Stored data entries:
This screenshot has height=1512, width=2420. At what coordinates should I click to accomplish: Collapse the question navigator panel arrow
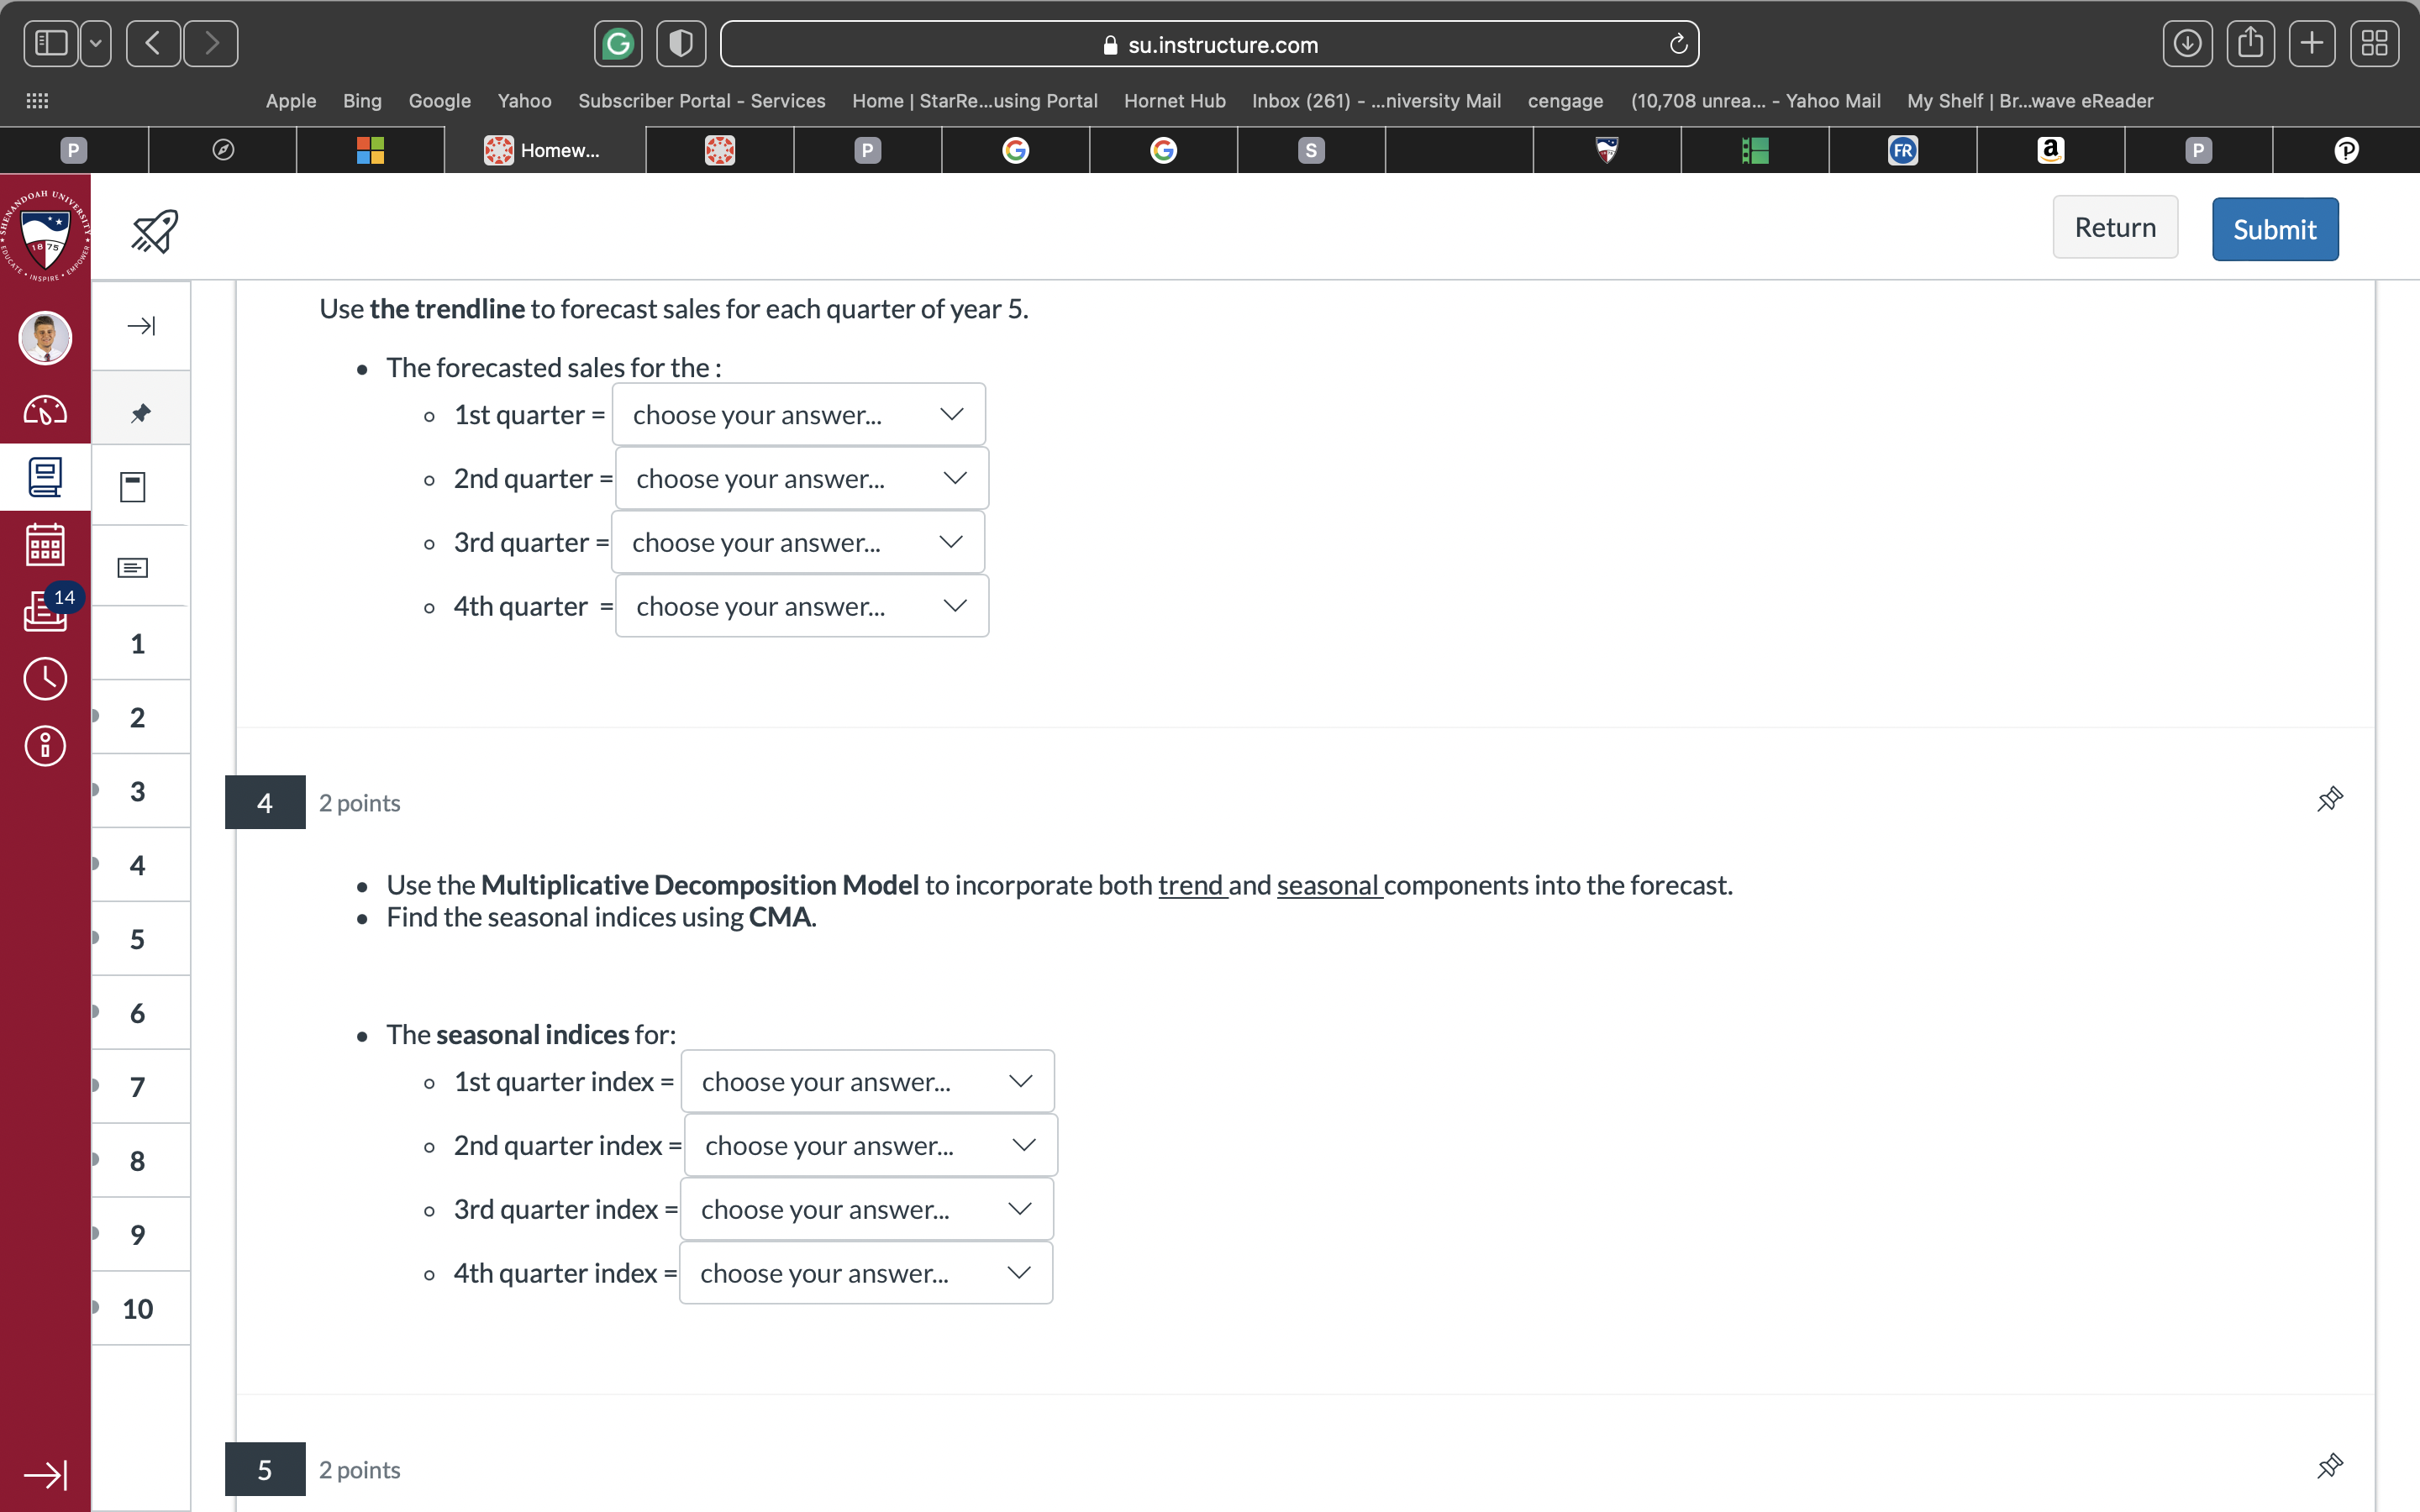(141, 326)
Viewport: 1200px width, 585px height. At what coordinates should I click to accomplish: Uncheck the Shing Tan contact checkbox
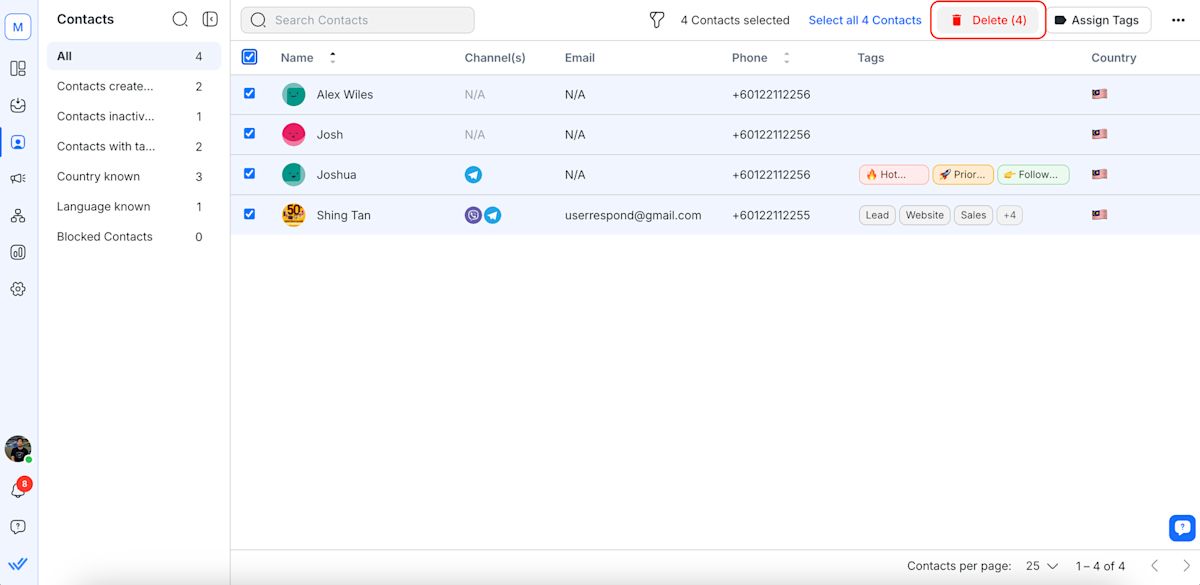[x=250, y=214]
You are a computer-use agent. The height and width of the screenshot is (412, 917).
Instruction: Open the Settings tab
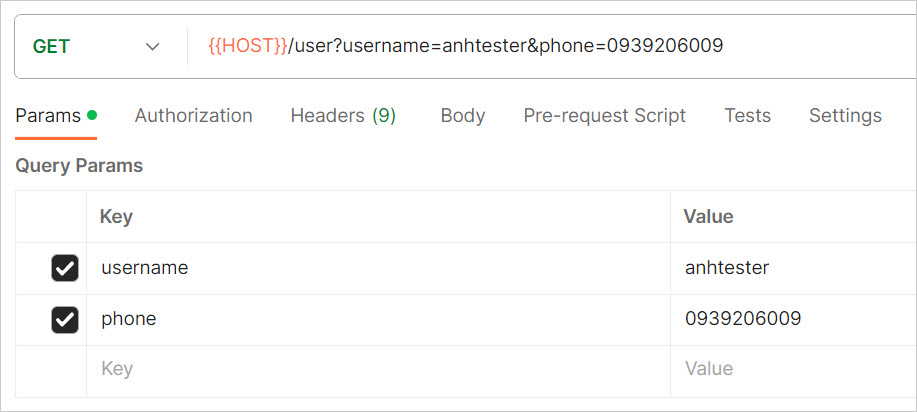(845, 116)
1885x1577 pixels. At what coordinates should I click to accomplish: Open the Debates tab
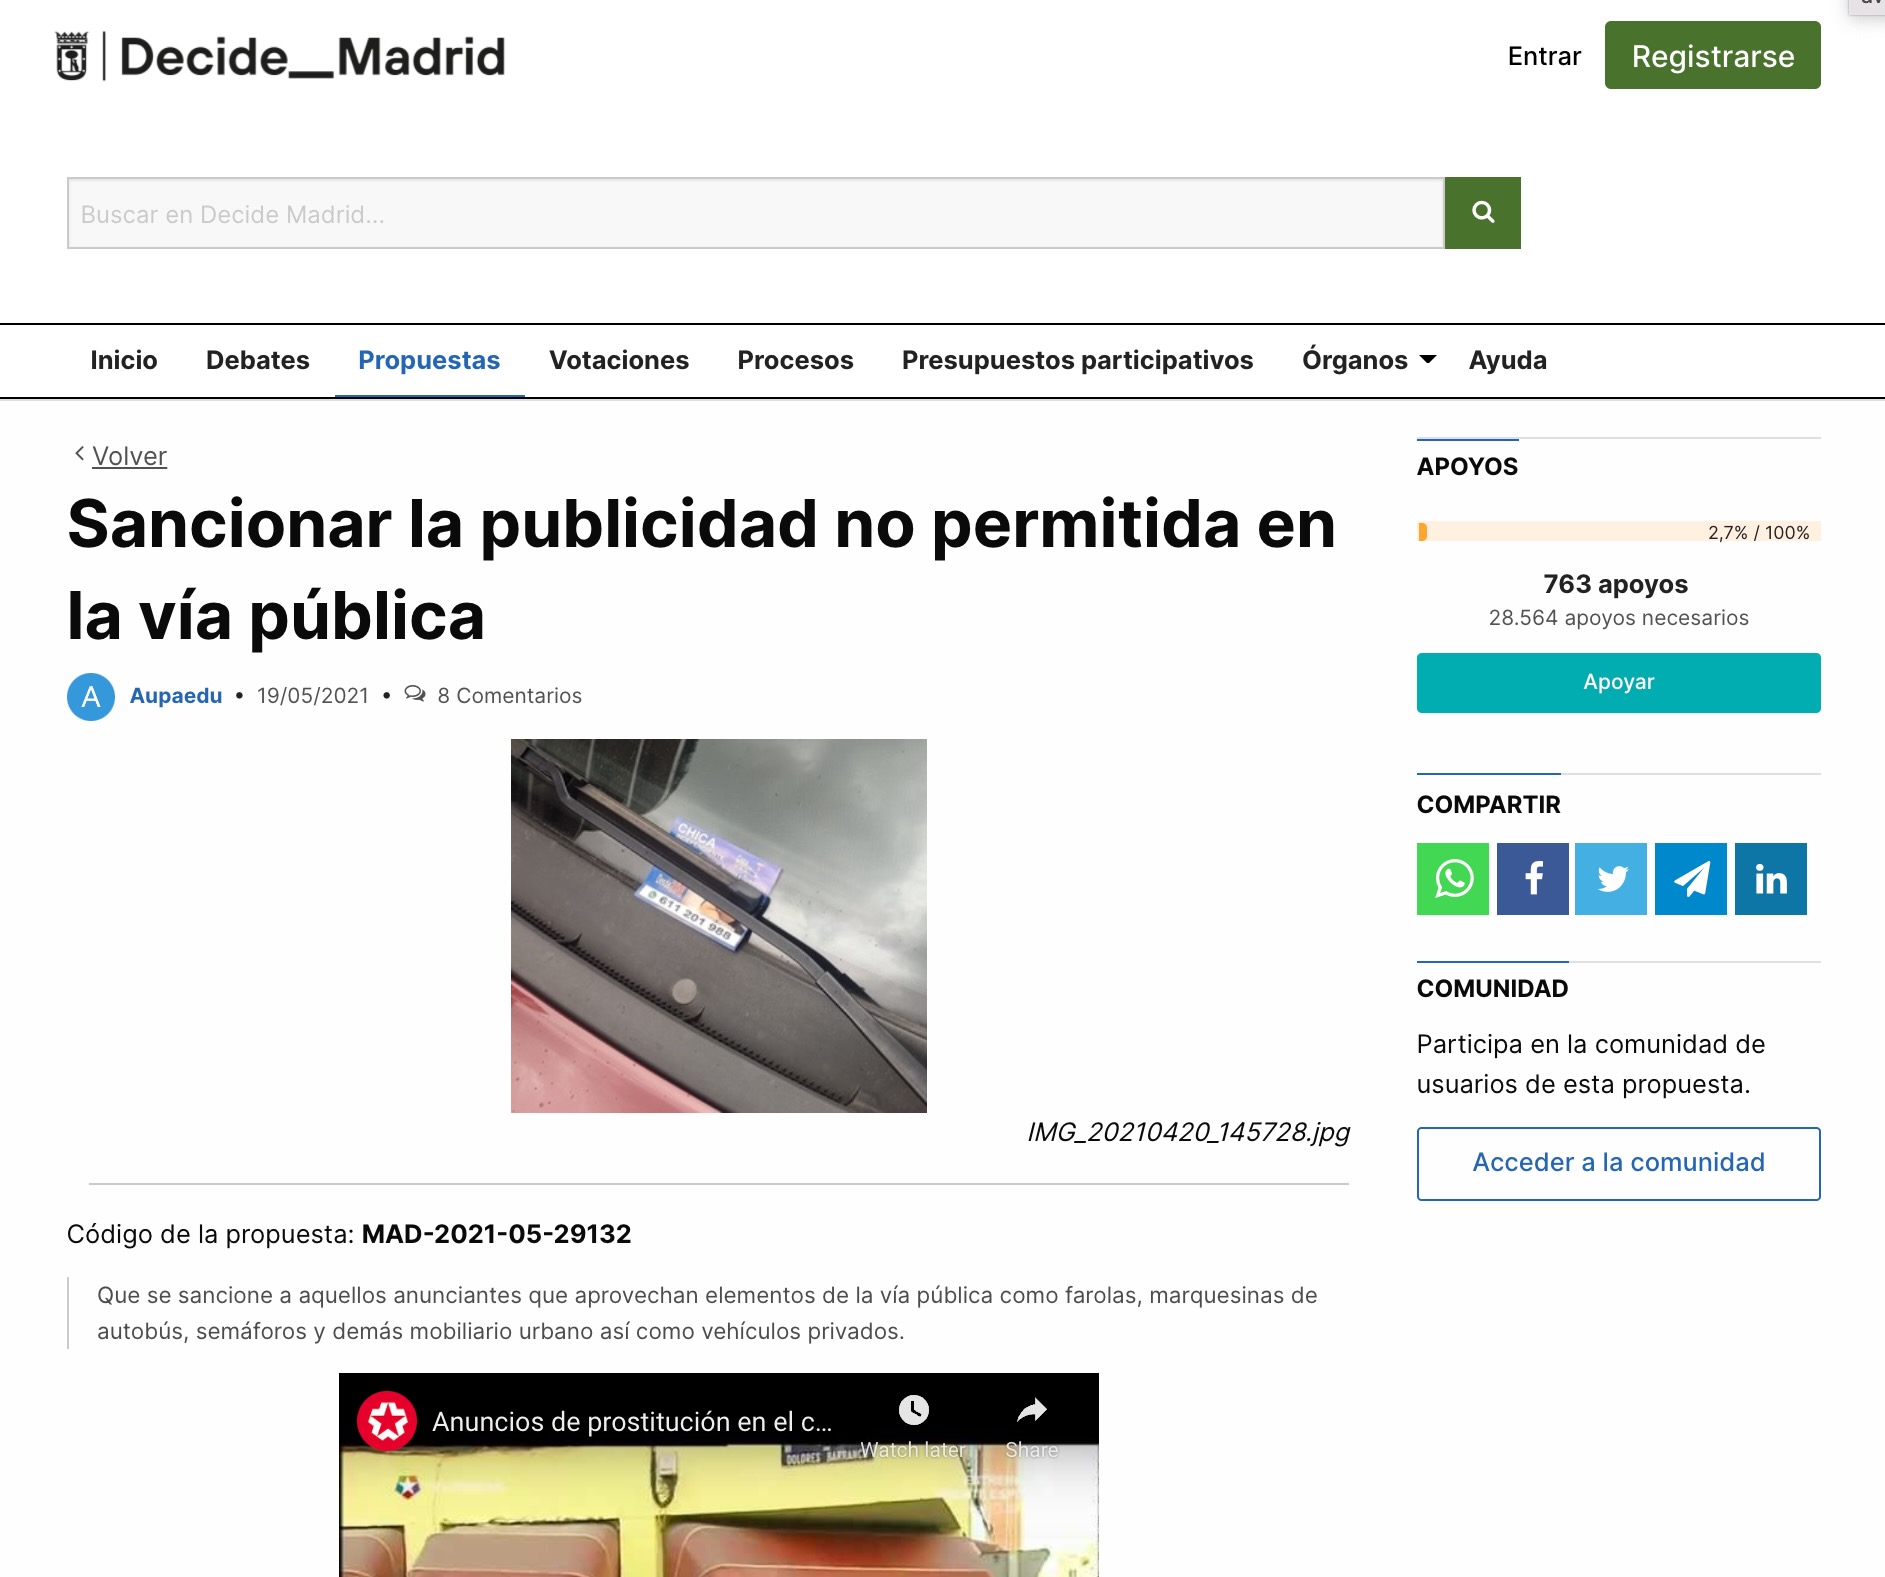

> _Stated exercise_
Can you set out every line of the records above as a JSON list of strings, one string per line, with blank lines skipped and the pictures left out?

> _The reply_
[
  "This screenshot has height=1512, width=2420. At what coordinates should I click to accomplish: Collapse the question navigator panel arrow",
  "(141, 326)",
  "Viewport: 1200px width, 585px height. At what coordinates should I click to accomplish: Uncheck the Shing Tan contact checkbox",
  "[x=250, y=214]",
  "You are a computer-use agent. The height and width of the screenshot is (412, 917).",
  "Instruction: Open the Settings tab",
  "(845, 116)",
  "1885x1577 pixels. At what coordinates should I click to accomplish: Open the Debates tab"
]